# Grilled Spicy Shrimp



## mstevens (Jun 25, 2002)

Grilled Spicy Shrimp










1 lb large or jumbo shrimp

Marinade:

2 or 3 roasted jalepenos
1 cup V8 juice
1/2 cup cider vinegar
juice of 1 lemon
juice of 1 lime
1 tsp oregano
1/2 tsp cumin
1/2 tsp coriander
salt & pepper to taste

Place all marinade ingredients in food processor and process till smooth.

Peel and clean shrimp. place in a 1 quart ziplock bag and add marinade. Press out excess air and close. Squeeze shrimp around and insure it is thoroughly distributed within the marinade.

Refrigerate for 1 hour.

Place onto skewars that have been soaked for at least 2 hours (I use 2 skewars per kabab to keep shrimp secure).
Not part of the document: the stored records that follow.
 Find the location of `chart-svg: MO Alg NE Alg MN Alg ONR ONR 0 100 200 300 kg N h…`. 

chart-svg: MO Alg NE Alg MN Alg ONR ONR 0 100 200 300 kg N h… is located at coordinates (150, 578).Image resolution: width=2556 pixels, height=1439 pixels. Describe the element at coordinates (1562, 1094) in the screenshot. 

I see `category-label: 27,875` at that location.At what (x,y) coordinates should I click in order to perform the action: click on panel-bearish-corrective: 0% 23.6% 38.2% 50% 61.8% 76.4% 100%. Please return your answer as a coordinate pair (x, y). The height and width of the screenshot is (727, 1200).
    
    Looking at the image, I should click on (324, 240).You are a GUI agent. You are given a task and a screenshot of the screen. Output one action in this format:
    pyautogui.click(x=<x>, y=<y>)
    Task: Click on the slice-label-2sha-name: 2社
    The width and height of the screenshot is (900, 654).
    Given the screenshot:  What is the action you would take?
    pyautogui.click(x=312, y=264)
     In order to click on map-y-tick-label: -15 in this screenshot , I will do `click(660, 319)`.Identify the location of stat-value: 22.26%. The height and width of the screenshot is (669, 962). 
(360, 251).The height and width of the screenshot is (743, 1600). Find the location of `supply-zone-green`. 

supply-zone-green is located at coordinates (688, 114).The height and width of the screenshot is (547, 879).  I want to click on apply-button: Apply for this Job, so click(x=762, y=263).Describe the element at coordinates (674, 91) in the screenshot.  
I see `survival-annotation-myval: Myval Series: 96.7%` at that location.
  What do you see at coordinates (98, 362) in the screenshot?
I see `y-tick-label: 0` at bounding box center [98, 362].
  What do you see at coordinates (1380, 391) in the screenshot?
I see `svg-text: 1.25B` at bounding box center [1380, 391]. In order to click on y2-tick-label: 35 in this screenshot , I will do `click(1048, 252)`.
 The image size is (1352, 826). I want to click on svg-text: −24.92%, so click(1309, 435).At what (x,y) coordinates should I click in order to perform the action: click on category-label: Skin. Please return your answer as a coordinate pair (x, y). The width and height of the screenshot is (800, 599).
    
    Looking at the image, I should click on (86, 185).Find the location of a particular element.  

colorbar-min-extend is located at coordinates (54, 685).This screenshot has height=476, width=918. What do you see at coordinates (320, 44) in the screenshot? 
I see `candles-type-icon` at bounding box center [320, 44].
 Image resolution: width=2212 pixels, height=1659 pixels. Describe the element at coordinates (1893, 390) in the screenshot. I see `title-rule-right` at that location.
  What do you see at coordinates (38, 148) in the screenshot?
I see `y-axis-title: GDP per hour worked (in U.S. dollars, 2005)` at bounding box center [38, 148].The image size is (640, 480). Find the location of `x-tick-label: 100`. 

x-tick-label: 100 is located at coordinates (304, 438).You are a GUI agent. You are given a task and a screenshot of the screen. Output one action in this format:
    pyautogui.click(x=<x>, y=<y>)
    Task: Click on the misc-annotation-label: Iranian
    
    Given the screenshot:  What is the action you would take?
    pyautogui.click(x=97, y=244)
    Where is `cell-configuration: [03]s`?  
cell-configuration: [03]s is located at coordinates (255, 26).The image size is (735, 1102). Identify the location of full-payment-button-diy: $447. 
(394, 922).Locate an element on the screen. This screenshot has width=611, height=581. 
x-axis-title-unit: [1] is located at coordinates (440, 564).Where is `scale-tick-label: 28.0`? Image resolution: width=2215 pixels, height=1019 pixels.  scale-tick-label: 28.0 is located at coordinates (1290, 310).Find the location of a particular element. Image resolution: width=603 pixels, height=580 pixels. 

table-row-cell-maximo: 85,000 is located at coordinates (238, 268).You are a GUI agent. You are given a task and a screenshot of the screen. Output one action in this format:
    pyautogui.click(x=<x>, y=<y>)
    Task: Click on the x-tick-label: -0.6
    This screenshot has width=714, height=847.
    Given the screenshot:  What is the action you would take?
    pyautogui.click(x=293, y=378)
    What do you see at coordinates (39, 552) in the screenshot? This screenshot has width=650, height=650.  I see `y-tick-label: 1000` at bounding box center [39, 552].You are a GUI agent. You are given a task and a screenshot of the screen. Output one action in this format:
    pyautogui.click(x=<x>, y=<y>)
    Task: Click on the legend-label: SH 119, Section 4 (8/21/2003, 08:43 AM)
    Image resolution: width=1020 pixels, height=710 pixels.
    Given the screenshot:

Place on a hot grill and cook for 2 or 3 minutes per side.

Serves 2 as an entree or 4 as an appetizer.


----------



## cape chef (Jul 31, 2000)

Looks great,

How does all the acids (lime.lemon,vinegar and v8) effect the texture of the shrimp?


----------



## mstevens (Jun 25, 2002)

They do firm up, but do not seem to suffer as a result. The key is to refrigerate and do not marinate over an hour. Also you have to be very careful on the cooking time, faster is better.

I actually evolved from this to a Jerk version that dispensed with the V8 and used allspice and nutmeg and other island spices, then from there to a Thai style version using coconut milk, cilantro and lemongrass. This is a work in progress and I've not condensed these down to actual recipes at present...


----------



## kimmie (Mar 13, 2001)

Ah, you kept your promise, mstevens. Grilled spicy shrimp are amongst my favorite foods. I do look forward to your version using coconut milk, cilantro and lemongrass...:lips:


----------